_TASK INPUTS:_
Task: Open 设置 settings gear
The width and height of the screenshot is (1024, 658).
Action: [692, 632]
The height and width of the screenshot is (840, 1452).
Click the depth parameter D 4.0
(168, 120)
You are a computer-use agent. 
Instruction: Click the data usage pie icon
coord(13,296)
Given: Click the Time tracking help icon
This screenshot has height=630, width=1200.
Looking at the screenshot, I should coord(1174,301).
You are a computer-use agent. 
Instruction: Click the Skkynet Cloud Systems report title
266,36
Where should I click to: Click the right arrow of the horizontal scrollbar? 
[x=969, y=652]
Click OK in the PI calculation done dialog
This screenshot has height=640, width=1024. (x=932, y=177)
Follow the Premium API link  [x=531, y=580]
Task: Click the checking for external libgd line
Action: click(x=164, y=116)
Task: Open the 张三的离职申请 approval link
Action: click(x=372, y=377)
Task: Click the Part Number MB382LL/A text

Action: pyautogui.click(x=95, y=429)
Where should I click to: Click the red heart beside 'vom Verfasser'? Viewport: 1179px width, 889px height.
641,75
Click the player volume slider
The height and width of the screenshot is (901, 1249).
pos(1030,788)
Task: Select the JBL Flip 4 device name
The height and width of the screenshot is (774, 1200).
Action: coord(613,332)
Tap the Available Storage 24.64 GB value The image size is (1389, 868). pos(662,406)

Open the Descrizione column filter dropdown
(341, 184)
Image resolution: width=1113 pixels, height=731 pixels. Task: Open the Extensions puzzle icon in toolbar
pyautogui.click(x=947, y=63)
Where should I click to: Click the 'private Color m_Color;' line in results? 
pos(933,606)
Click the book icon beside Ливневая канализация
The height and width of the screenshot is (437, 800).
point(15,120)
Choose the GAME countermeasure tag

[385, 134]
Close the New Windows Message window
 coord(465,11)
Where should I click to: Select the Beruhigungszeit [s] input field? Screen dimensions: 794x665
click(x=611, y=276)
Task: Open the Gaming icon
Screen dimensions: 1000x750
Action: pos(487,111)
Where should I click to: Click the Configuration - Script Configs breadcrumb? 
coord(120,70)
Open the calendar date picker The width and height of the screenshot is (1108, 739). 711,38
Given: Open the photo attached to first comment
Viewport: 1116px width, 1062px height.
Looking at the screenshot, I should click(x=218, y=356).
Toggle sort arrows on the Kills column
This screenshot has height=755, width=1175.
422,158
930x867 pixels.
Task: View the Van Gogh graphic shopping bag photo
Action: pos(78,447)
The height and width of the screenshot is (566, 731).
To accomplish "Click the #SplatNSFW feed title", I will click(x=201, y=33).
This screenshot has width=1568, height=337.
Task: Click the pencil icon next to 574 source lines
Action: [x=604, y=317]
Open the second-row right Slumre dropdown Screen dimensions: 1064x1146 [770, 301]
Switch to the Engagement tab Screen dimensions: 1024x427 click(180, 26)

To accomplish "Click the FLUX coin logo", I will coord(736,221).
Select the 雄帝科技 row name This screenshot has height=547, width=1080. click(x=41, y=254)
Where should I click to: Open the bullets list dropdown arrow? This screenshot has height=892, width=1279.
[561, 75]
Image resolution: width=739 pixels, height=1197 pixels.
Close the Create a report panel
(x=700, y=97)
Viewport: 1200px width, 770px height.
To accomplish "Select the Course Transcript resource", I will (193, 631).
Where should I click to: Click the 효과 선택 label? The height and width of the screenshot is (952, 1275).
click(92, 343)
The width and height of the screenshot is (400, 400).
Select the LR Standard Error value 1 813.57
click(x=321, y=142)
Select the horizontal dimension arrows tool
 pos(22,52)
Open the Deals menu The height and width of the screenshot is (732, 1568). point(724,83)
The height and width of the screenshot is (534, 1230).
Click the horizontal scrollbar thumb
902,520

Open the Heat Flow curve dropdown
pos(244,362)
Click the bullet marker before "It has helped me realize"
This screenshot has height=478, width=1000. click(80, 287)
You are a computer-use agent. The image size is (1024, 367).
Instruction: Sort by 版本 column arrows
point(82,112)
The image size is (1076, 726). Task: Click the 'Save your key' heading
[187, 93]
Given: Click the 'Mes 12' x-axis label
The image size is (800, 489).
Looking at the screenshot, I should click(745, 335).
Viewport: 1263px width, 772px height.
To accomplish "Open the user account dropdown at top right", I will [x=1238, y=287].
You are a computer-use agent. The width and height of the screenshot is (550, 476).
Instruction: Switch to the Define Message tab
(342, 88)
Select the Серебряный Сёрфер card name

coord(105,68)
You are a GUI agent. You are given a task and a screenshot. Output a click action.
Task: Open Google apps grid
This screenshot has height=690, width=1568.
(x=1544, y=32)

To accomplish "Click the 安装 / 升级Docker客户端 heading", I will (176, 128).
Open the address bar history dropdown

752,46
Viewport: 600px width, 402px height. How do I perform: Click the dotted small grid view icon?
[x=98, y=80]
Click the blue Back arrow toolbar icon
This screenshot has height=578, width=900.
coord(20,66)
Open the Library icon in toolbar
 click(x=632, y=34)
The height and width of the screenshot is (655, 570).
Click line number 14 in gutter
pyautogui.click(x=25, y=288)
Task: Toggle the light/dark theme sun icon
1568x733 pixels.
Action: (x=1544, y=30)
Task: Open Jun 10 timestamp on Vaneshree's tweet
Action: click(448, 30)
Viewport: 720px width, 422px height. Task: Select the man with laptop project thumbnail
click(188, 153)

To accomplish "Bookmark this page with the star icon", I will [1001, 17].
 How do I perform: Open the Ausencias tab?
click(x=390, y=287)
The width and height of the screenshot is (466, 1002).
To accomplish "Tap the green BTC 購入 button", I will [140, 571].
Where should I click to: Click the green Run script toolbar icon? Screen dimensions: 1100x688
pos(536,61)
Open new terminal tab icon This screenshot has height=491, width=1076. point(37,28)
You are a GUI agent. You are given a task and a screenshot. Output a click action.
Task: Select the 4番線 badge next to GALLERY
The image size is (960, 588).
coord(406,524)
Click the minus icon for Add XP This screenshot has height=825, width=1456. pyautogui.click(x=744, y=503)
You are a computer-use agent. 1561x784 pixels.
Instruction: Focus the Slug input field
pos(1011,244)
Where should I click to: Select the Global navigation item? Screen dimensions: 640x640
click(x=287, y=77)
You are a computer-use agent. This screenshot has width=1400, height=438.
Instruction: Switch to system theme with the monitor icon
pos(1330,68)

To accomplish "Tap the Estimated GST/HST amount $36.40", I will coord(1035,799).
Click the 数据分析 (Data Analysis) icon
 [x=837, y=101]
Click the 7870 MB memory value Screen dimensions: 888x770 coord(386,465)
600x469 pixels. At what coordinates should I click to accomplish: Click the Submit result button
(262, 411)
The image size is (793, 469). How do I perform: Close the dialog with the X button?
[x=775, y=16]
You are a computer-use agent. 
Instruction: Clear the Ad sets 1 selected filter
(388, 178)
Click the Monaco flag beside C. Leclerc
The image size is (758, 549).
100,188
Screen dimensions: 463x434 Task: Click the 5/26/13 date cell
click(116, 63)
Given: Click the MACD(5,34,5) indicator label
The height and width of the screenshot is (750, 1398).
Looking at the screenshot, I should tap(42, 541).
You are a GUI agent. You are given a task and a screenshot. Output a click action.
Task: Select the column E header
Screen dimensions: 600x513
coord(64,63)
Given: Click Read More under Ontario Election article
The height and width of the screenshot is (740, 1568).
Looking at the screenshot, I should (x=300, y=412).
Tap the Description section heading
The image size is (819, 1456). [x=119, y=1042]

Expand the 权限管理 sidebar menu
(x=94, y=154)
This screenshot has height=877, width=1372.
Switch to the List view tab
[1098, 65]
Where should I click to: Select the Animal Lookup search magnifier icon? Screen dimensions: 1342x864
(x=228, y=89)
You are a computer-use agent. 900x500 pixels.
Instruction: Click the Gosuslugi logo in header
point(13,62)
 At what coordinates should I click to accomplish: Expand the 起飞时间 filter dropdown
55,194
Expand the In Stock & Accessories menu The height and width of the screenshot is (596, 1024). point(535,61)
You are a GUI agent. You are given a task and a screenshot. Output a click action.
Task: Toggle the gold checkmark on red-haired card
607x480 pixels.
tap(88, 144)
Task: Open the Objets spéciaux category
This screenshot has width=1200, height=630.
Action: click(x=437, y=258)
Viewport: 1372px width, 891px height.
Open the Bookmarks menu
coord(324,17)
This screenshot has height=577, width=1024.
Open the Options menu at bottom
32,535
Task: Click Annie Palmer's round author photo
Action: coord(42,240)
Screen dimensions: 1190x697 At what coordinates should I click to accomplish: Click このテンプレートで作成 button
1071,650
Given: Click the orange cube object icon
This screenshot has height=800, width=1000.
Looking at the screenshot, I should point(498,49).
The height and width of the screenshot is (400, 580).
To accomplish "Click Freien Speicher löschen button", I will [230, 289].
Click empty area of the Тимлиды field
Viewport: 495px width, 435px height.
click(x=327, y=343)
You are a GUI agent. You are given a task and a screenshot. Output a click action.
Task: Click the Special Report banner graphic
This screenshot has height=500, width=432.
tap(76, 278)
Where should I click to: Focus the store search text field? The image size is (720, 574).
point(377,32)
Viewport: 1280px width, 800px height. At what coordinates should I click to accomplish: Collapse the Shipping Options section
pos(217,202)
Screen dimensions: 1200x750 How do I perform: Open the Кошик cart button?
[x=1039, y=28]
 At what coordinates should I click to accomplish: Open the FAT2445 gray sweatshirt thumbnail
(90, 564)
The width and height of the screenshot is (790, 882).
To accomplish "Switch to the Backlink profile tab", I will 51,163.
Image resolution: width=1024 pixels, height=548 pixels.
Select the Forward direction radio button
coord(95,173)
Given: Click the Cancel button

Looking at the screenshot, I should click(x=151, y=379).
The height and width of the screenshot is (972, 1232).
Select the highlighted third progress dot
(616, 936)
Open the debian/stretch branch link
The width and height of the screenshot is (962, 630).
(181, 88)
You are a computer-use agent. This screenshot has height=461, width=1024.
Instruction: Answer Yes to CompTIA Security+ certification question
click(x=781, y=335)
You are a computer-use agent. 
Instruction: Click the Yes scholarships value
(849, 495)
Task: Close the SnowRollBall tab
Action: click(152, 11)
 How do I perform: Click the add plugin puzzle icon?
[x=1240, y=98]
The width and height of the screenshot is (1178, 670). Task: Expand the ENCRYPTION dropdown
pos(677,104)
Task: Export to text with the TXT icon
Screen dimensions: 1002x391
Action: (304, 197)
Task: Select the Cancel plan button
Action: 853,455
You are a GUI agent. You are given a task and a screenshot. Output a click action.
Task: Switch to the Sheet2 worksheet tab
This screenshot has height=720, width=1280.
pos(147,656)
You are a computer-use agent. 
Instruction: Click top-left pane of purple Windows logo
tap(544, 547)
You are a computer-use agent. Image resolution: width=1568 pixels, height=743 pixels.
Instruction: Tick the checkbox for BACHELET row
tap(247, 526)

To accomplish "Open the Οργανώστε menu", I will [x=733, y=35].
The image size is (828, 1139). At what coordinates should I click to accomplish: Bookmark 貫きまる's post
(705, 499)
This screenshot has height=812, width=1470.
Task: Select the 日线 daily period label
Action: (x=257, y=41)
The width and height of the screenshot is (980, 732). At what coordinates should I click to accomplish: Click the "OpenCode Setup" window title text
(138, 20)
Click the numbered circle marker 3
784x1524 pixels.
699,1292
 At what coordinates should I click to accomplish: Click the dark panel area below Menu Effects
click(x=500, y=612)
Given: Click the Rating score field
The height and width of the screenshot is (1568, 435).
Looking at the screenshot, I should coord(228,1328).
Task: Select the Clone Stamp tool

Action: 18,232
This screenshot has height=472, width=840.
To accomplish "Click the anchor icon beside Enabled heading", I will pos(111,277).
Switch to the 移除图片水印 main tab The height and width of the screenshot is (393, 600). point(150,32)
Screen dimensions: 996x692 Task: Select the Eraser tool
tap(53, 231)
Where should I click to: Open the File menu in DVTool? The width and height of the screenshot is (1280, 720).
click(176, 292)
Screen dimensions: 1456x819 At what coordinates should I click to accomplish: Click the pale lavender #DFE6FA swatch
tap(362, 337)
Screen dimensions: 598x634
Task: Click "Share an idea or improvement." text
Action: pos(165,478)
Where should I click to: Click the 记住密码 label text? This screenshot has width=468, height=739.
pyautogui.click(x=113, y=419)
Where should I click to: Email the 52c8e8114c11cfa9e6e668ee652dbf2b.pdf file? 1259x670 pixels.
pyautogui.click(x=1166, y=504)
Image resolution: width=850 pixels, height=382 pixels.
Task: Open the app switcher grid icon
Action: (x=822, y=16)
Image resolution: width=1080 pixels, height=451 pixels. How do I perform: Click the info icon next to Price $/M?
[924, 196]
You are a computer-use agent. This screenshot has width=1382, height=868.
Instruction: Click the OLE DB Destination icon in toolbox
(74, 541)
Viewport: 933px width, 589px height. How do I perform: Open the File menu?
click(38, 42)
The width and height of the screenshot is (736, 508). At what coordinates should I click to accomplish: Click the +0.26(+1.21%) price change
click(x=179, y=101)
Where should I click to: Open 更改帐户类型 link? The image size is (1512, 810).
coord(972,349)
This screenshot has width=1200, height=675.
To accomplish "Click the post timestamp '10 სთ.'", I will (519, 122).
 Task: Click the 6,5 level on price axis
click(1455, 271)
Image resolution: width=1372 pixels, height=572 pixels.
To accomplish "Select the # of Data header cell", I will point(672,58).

_WORK TO COMPLETE:_ Beginning with the line holding "Open new terminal" and ending with the line holding "Click the 7870", write out the stretch of material above exactly; add no further lines.

_ANSWER SECTION:_
Open new terminal tab icon This screenshot has height=491, width=1076. point(37,28)
You are a GUI agent. You are given a task and a screenshot. Output a click action.
Task: Select the 4番線 badge next to GALLERY
The image size is (960, 588).
coord(406,524)
Click the minus icon for Add XP This screenshot has height=825, width=1456. pyautogui.click(x=744, y=503)
You are a computer-use agent. 1561x784 pixels.
Instruction: Focus the Slug input field
pos(1011,244)
Where should I click to: Select the Global navigation item? Screen dimensions: 640x640
click(x=287, y=77)
You are a computer-use agent. This screenshot has width=1400, height=438.
Instruction: Switch to system theme with the monitor icon
pos(1330,68)

To accomplish "Tap the Estimated GST/HST amount $36.40", I will coord(1035,799).
Click the 数据分析 (Data Analysis) icon
 [x=837, y=101]
Click the 7870 MB memory value Screen dimensions: 888x770 coord(386,465)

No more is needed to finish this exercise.